Was watching Rick and Morty on the Season 3 premiere and they have that very small planet that the family goes to to escape. The planet is humorously small in that it is noticeable round while walking. The planet also apparently has animals and breathable air for humans. At one point, Rick goes to the South Pole of the planet and goes into a cave that takes him to the core of the planet which is shown as being smaller than him, from what I remember and what it looked like.
Could a planet like this actually exist with all of these features, only being a few acres in size, at most? Would a breathable atmosphere be possible?

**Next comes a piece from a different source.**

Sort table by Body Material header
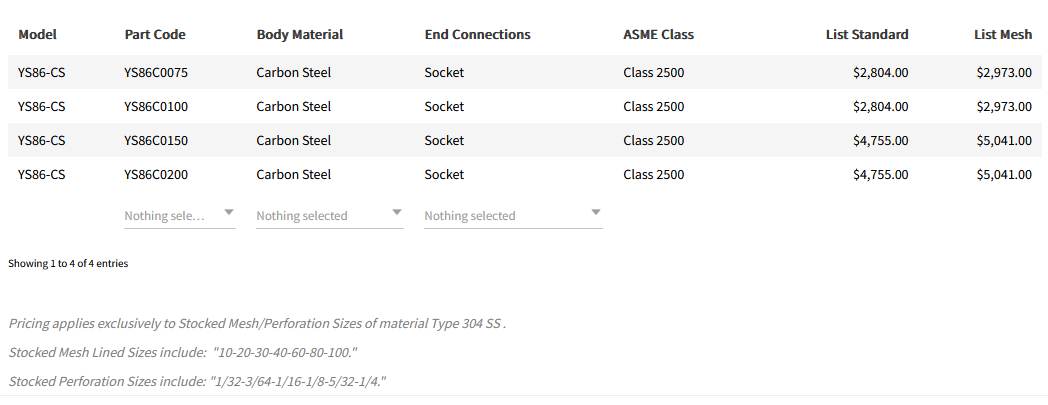1048x405 pixels. tap(299, 34)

Would a core be present at all?
To put it in more realistic terms, the planet would be the size of Manhattan Island in New York City but folded to be round.
Accepting the surface gravity limit of 1.25 to 1.5 g and the minimum escape velocity of 6.25 kilometers per second from Habitable planets for Man Stephen H. Dole, 1964,
https://www.rand.org/content/dam/rand/pubs/commercial_books/2007/RAND_CB179-1.pdf
Let’s use these calculators to find these variables
https://philip-p-ide.uk/doku.php/blog/articles/software/surface_gravity_calc
https://www.omnicalculator.com/physics/escape-velocity
I’m using 22km for the length of Manhattan which gives us a planetary radius of ~3.5km
3.5km makes it impossible to have both an acceptable surface gravity and escape velocity for an atmosphere. I was looking at a 3e-7 earth mass which provides the correct gravity but it’s too low of an escape velocity. Raising the mass increases the gravity very quickly. Even so a 3e-7 earth mass is a density of 10e7 kg/m^3 which is in the red dwarf density. I am not skilled enough in astrophysics to be certain but it seems to object would undergo some sort gravitational collapse
Disclaimer: I quit astrophysics a long time back when I moved into mathematical physics (which I only recently quit)

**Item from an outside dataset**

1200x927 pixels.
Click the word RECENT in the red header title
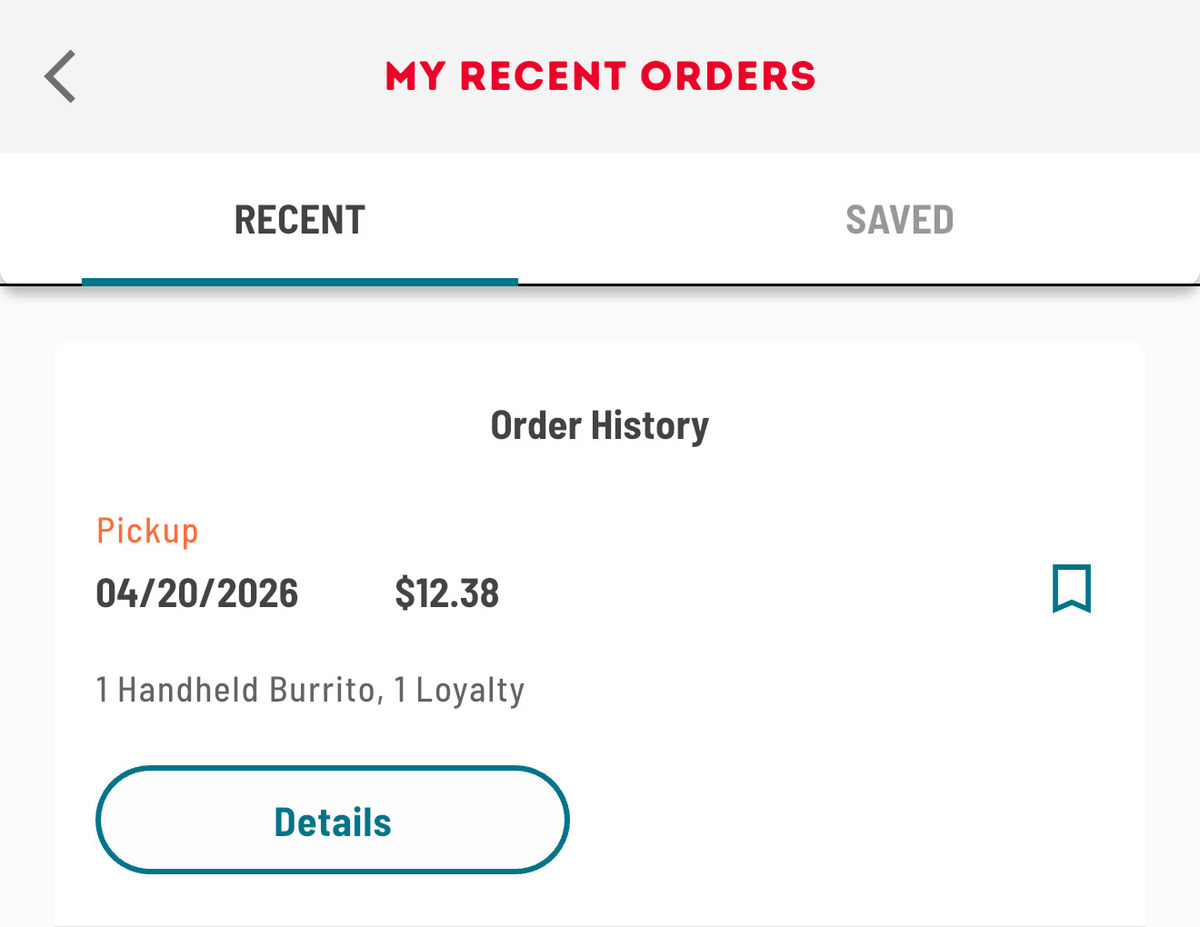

If it’s in red dwarf territory then I think it’s too light to be stable and would just explode rather than collapse because that mass is far too small and the electrostatic force too strong compared to gravity. Don’t take this as fact because I’m just estimating based on my intuition about the relative strengths of those forces, though I am reasonably confident.
This does bring up the fact that white dwarves will eventually (trillions of years iirc) cool down and basically be big inert lumps of dead star. Thinking about the cold iron cores of stars was what eventually led to the discovery of things like neutron stars and black holes.
Very dense stuff in the core ➡️ more gravity
Someone needs to do the math, using the densest material, how much it would take to have enough gravity to keep things on the surface from flying off easily.
My guess is, it can’t be cartoonishly small like the Rick & Morty planet, but it probably can be significantly smaller than the moon.
Black hole. It can be absolutely miniscule.
I’m no astronomer but I’m pretty sure you can’t walk on a black hole. And if you just place a black hole in the center of a hollow planet, it would necessarily create a cavity in the center so I don’t think it would be stable.
Whatever the answer is, it must be stable and walkable.
Depends on the size of the black hole actually, you can make reasonably heavy black holes that are so small that it might actually not be possible for particles to fall into them.
You have to make them with some extremely well tuned lasers, and they’ll produce enormous amounts of radiation that will likely steralise the planet anyway, but possibly feasible…
Clearly not as the surface.
Black holes exist without us falling in.
Besides, nobody ever claimed that the planet’s core needed to be stable.
The surface needs to be stable, but it wouldn’t be (I think) if the center is hollow. There’s no force to keep the black hole centered within the cavity, meaning it inevitably gets close enough to the walls to suck in more material, thus the whole planet collapses into the black hole.
Well the Earth is hollow, so I don’t see the problem.
Neutron star, not black hole.
Neutron star degenerate matter will expand if you don’t have all the usual surrounding matter making it into degenerate matter. Neither a black hole nor a neutron star will work for this.
If you put a black hole in the middle and prevent it from swallowing your planet, it might work.
So, not possible then?
Lets say you had a sphere of bismuth (densest non radioactive element) with the mass of the moon. It would have a radius of 755 miles. To have a mass similar to earth it would need to be much larger. Curvature would be relatively noticable on the horizon.An osmium sphere with the mass of the moon would have radius of 571 miles
Bismuth is heaviest by atomic mass, but not by density (10 g/cm3). Osmium and Iridium compete for that title (22.6 g/cm3).